Introduction to Neural Network Runtime Kit

Usage Scenario

Neural Network Runtime (NNRt) functions as a bridge to connect the upper-layer AI inference framework and underlying acceleration chips, implementing cross-chip inference computing for AI models.

NNRt native APIs are intended for developers of the AI inference framework or application developers who want to directly use AI acceleration hardware to accelerate model inference.

The AI inference framework can call the NNRt image composition API to convert its model image into an NNRt internal model image, and then call the NNRt build and execution APIs to perform model inference on the AI acceleration hardware connected to NNRt. This implementation realizes unperceivable cross-AI hardware inference, but model loading is slow at first use.
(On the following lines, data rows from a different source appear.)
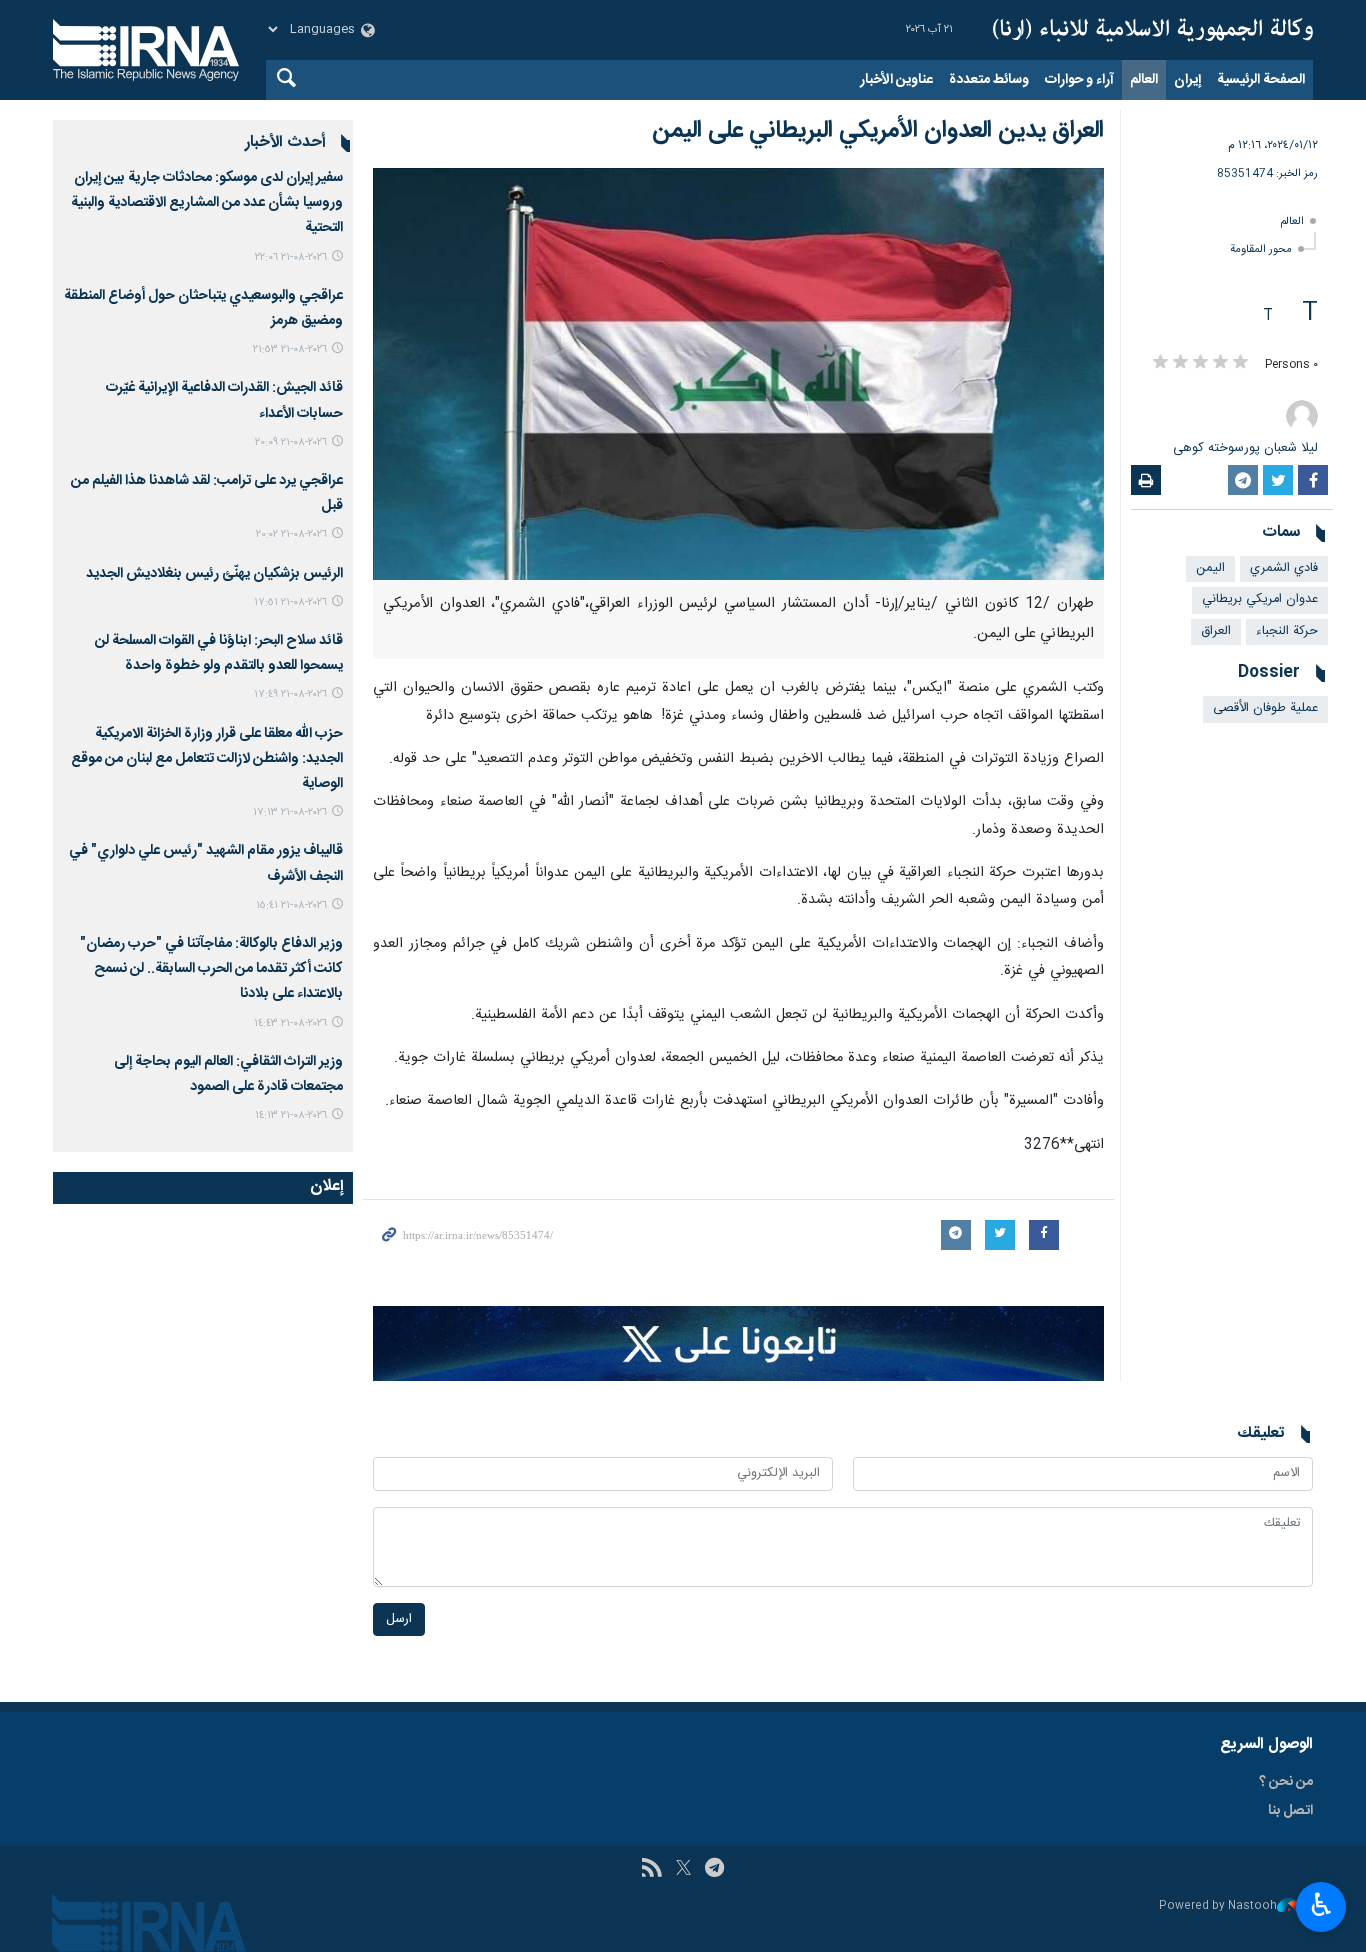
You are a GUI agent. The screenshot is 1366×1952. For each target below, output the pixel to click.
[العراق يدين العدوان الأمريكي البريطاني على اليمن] (738, 374)
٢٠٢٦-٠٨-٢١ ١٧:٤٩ (290, 694)
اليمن (1210, 568)
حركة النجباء (1287, 631)
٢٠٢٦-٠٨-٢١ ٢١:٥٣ (290, 349)
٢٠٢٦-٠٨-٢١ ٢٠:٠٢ (291, 534)
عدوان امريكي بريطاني (1260, 599)
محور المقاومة (1261, 249)
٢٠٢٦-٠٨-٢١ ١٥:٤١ (291, 905)
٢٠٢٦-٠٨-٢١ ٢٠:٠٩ (291, 442)
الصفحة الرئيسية (1261, 80)
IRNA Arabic (1153, 30)
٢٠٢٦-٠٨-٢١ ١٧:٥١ (290, 602)
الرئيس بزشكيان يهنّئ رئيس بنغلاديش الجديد (214, 574)
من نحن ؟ (1286, 1782)
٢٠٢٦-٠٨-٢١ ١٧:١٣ (290, 812)
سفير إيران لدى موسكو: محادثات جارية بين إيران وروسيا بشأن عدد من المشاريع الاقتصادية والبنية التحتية (207, 203)
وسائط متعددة (989, 80)
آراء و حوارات (1079, 80)
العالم (1144, 80)
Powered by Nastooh (1218, 1906)
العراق (1216, 631)
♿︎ (1321, 1905)
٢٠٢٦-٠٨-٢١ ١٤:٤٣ (290, 1023)
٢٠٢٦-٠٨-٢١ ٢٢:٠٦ (291, 257)
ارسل (399, 1619)
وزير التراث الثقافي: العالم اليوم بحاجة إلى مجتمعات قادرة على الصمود (228, 1074)
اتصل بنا (1290, 1811)
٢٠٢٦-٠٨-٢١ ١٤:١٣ (291, 1115)
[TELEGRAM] (714, 1870)
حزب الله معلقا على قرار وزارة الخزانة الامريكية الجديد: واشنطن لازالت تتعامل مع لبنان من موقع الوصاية (207, 759)
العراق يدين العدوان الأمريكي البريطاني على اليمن (878, 131)
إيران (1187, 80)
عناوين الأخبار (896, 80)
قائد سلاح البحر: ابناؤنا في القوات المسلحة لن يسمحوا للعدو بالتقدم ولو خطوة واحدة (219, 653)
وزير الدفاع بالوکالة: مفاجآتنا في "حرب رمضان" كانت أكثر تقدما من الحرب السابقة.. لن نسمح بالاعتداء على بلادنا (211, 969)
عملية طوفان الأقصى (1265, 708)
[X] (683, 1870)
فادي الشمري (1284, 568)
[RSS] (651, 1870)
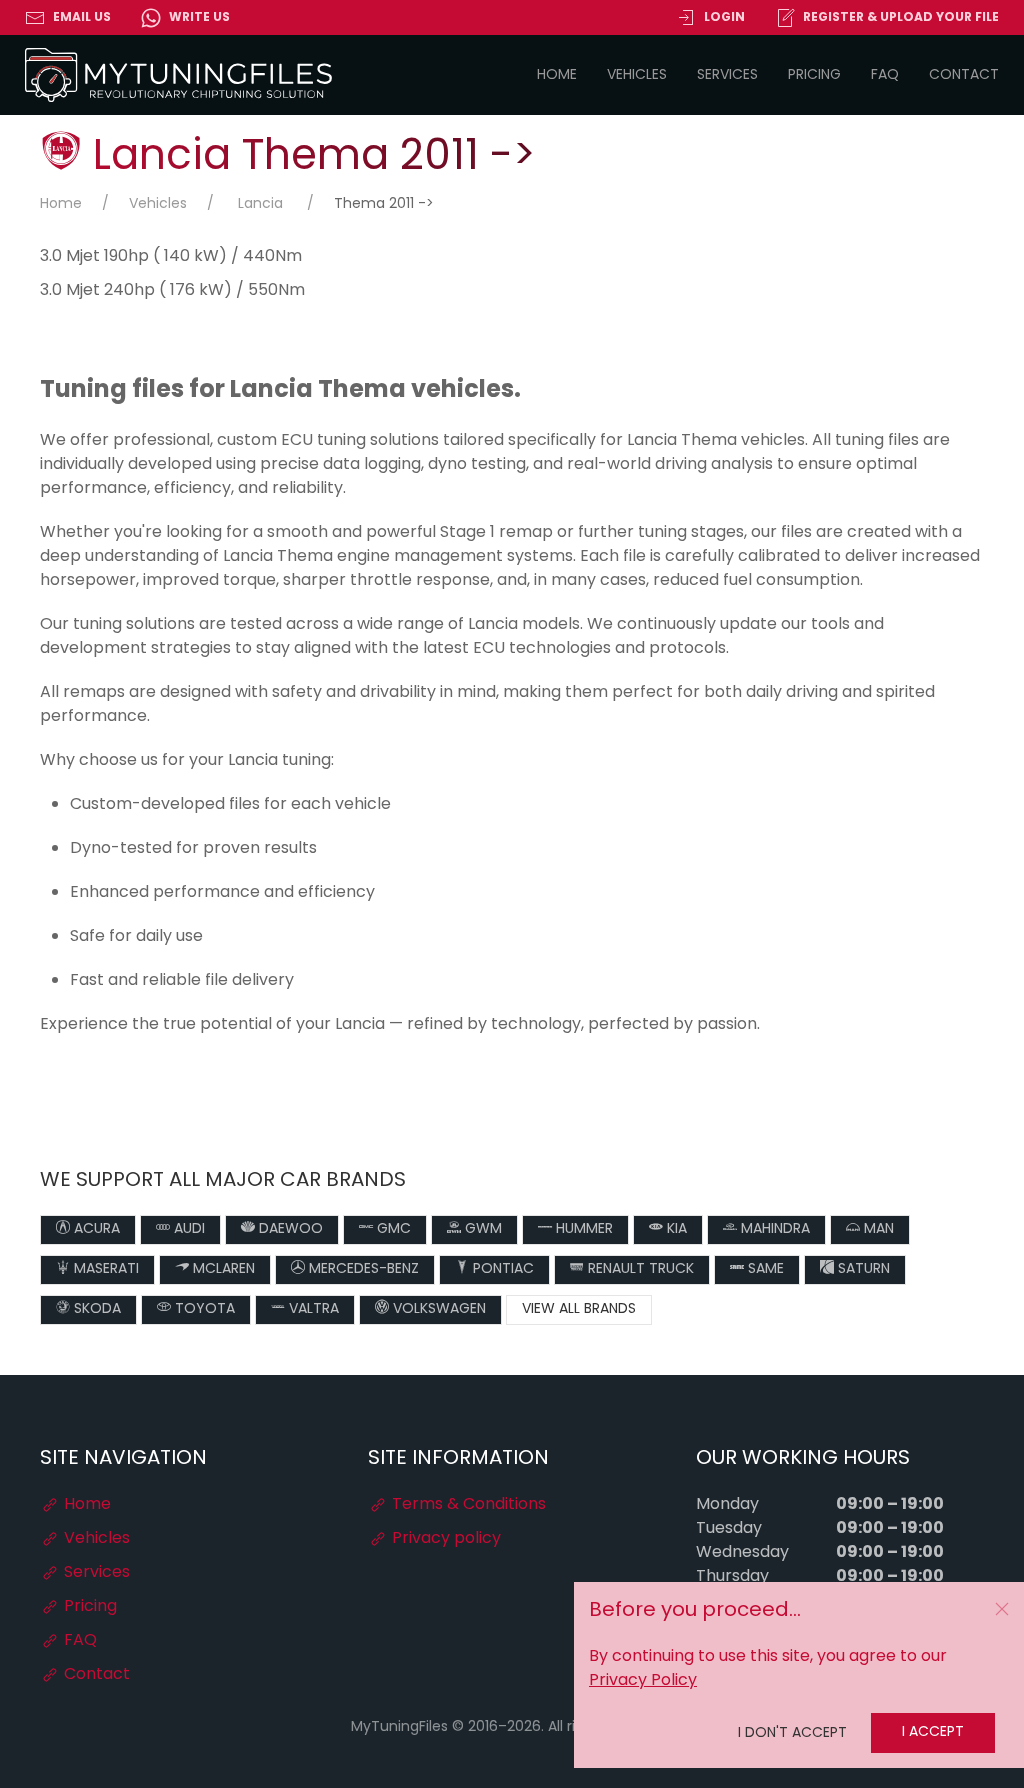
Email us (82, 18)
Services (727, 75)
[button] (1002, 1609)
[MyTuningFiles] (179, 75)
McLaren (222, 1269)
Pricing (814, 75)
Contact (964, 75)
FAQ (885, 75)
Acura (95, 1229)
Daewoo (289, 1229)
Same (764, 1269)
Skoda (95, 1309)
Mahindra (773, 1229)
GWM (481, 1229)
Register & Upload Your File (901, 18)
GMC (392, 1229)
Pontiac (501, 1269)
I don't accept (792, 1733)
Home (557, 75)
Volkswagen (437, 1309)
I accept (933, 1732)
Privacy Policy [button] (643, 1681)
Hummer (582, 1229)
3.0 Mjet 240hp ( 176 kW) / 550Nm (172, 291)
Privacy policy (444, 1539)
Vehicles (637, 75)
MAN (877, 1229)
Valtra (312, 1309)
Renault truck (639, 1269)
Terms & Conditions (467, 1505)
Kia (675, 1229)
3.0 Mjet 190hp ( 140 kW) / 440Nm (171, 257)
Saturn (862, 1269)
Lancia (260, 204)
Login (724, 18)
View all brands (579, 1309)
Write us (199, 18)
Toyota (203, 1309)
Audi (187, 1229)
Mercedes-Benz (362, 1269)
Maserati (104, 1269)
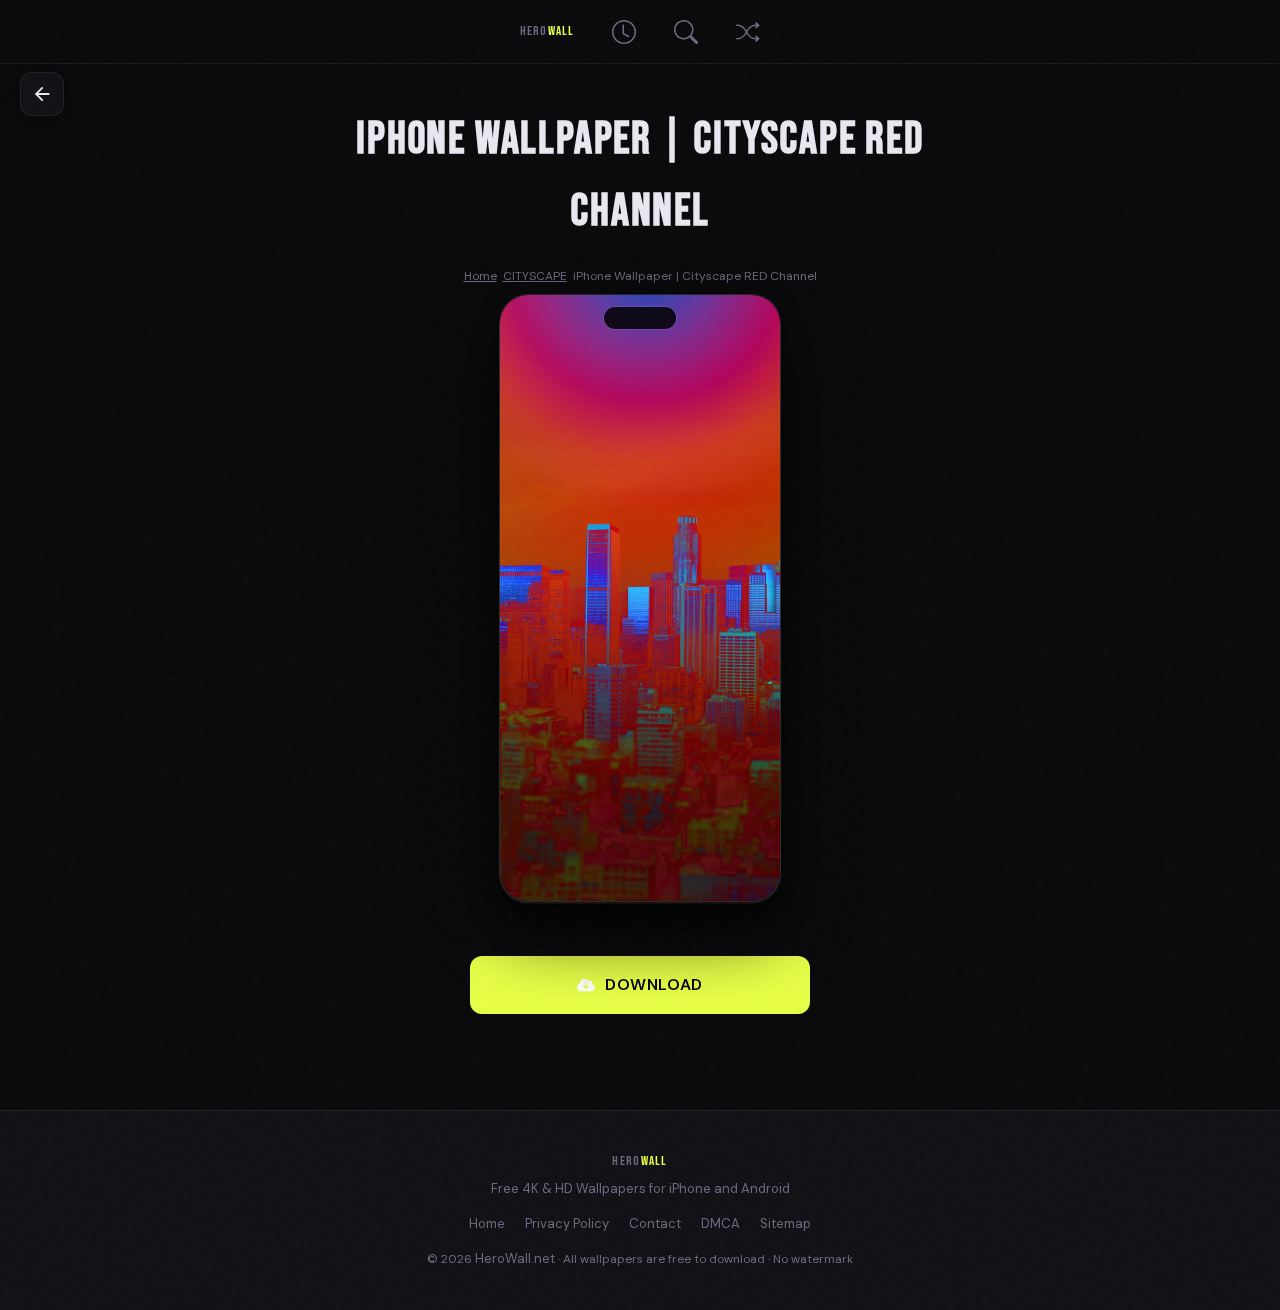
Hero (546, 31)
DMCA (720, 1223)
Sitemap (785, 1223)
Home (487, 1223)
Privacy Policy (567, 1223)
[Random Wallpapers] (748, 32)
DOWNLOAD (654, 984)
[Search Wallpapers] (686, 32)
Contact (655, 1223)
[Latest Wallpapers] (624, 32)
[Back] (42, 94)
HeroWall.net (515, 1258)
The AI inference framework or application can also directly use the offline model dedicated to the specific AI hardware to perform model inference on NNRt, without the need to call the NNRt image composition API. This implementation realizes only inference on the specific AI hardware, but the model loading is fast at first use.

NNRt Architecture

As shown in Figure 1, in addition to native APIs, NNRt logically consists of the following functional modules:

  1. Online image composition: Have the AI inference framework call the NNRt image composition API to convert its model image into an NNRt internal model image. The built-in MindSpore Lite inference framework connects to NNRt through MindIR. For details, see MindSpore Lite Kit. The format of MindIR model images is compatible with that of the NNRt internal model images. Therefore, MindSpore Lite can connect to NNRt without calling the NNRt image composition API.
  2. Model build: Build NNRt internal model images or offline model files into hardware-specific model objects on the underlying AI hardware driver through the NNRt build API. This way, model inference can be performed on the AI hardware subsequently.
  3. Model inference: Create an executor based on the built model object, set the input and output tensors for inference, and execute model inference on the AI hardware.
  4. Memory management: Apply for shared memory on the AI hardware driver and assign the shared memory to tensors. The input and output tensors must contain the corresponding data memory for inference. When a tensor is destroyed, release the shared memory. The shared memory on the AI hardware driver can help implement zero copy of input and output data, improving the inference performance.
  5. Device management: Display information about the AI hardware connected to NNRt and allow for selection of the AI hardware.
  6. Model cache: Save the built model objects into a file or a segment of memory in the cache. During next model build, model objects can be directly loaded from the file or segment of memory in the cache, greatly improving the build speed.
  7. Offline model inference: Directly use model files (offline models for short) dedicated to the AI hardware for inference. Specifically, use the model converter provided by the AI hardware vendor to convert the original training model into the offline model file corresponding to the AI hardware, deploy the offline model file in the application, and pass the model file to the NNRt offline model build API for inference. Offline models can be used only for build and inference on the corresponding AI hardware. That is, inference across AI hardware is not supported. The offline models are specific to the AI hardware and therefore, the build speed is usually fast.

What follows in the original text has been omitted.